### [MATERIAL SUPPLIED]

===============

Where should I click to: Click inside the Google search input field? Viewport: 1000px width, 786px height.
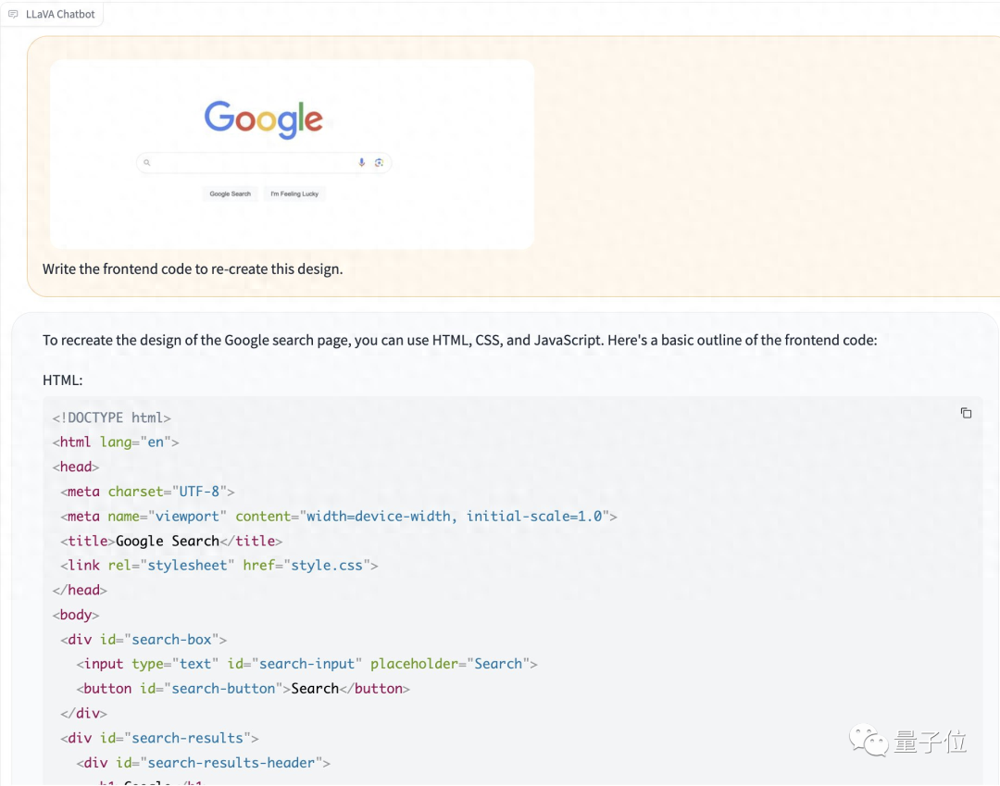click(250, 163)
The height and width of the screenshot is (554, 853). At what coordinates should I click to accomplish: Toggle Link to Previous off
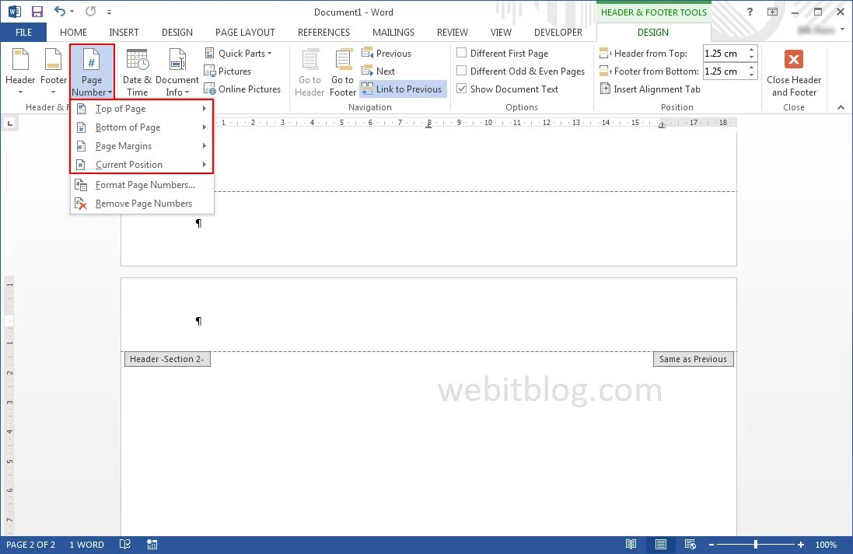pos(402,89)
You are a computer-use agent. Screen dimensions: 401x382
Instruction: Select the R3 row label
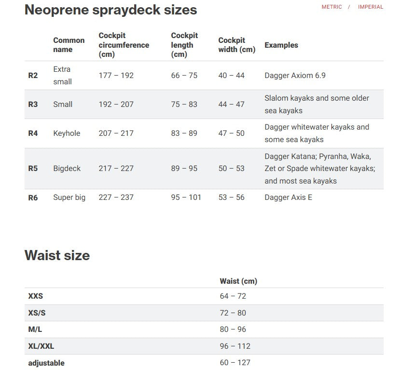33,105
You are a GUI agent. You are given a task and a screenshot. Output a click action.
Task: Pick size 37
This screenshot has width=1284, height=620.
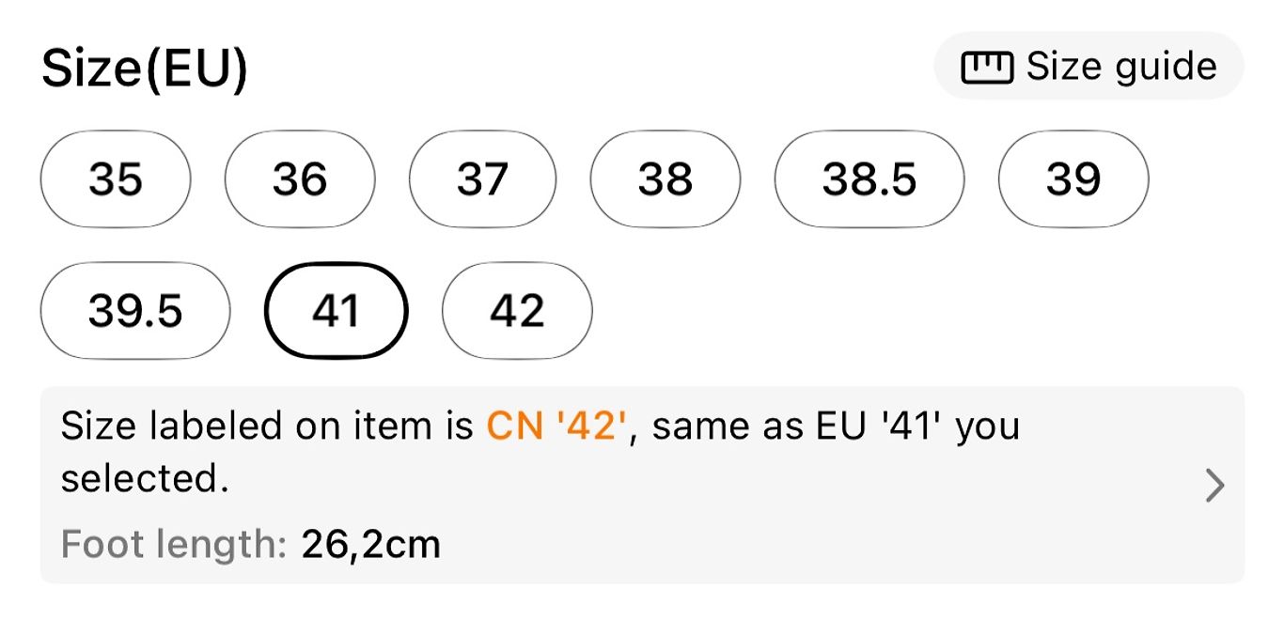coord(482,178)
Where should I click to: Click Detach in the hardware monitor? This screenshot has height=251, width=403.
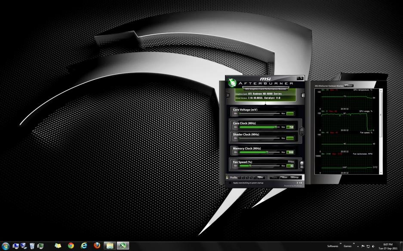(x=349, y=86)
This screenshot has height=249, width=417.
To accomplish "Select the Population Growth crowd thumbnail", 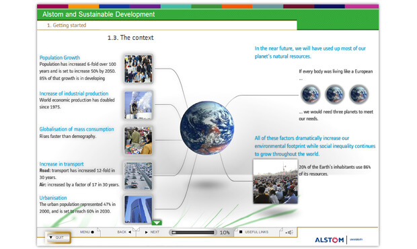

===============

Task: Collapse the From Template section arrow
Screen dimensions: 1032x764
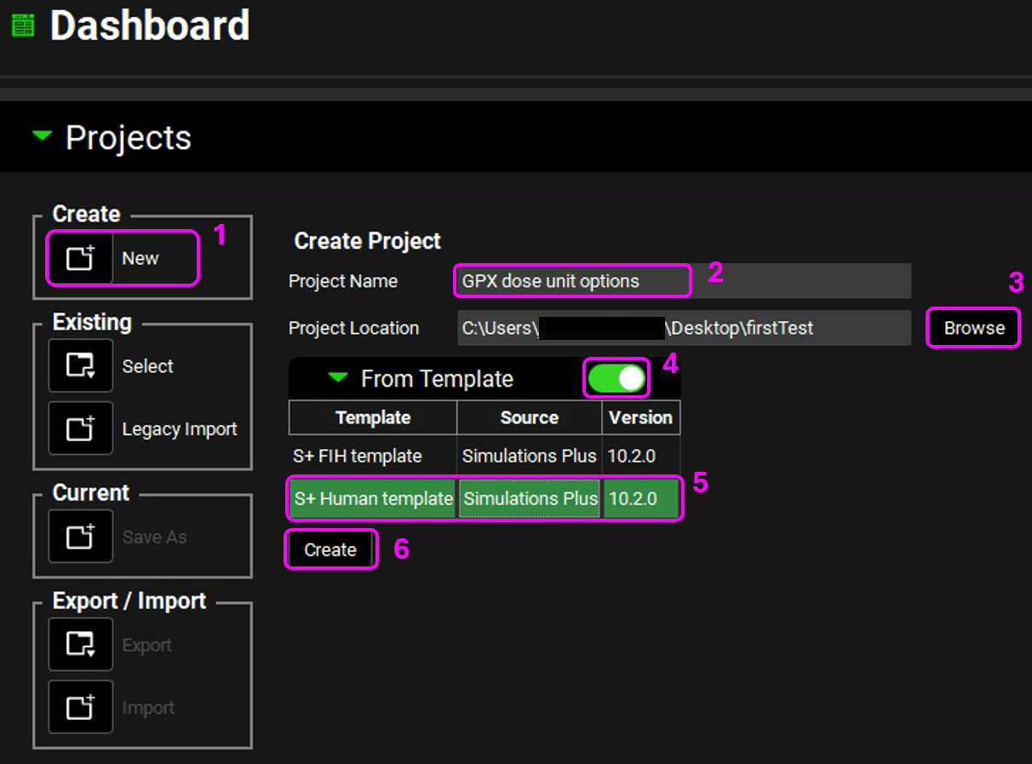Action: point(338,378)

===============

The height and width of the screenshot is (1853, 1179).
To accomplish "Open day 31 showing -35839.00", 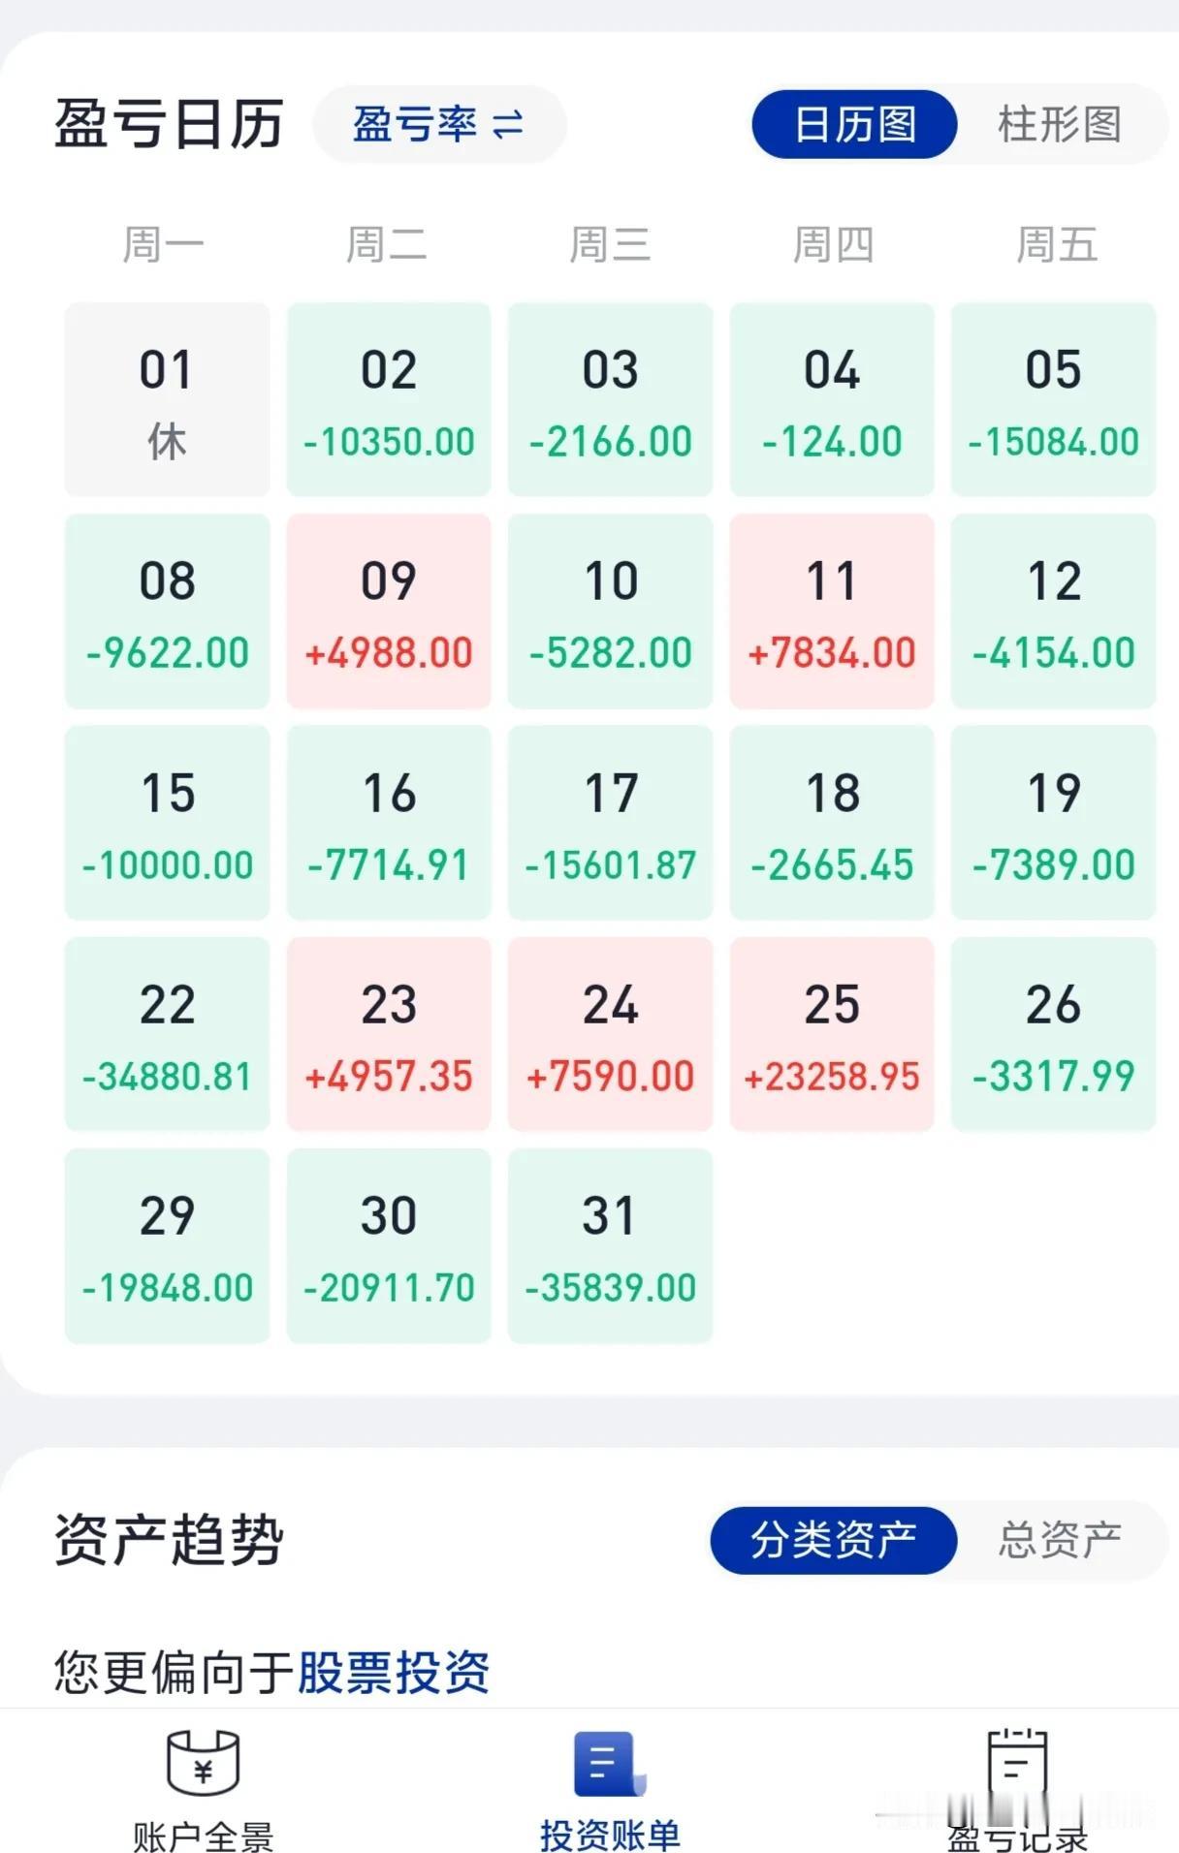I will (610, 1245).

===============

### [ABOUT THIS EXERCISE]
Search the entries above for the word "agent" and copy each line where it appears.

### [ANSWER AREA]
You are a computer-use agent. Screen dimensions: 401x382
You are a GUI agent. You are given a task and a screenshot. Output a click action.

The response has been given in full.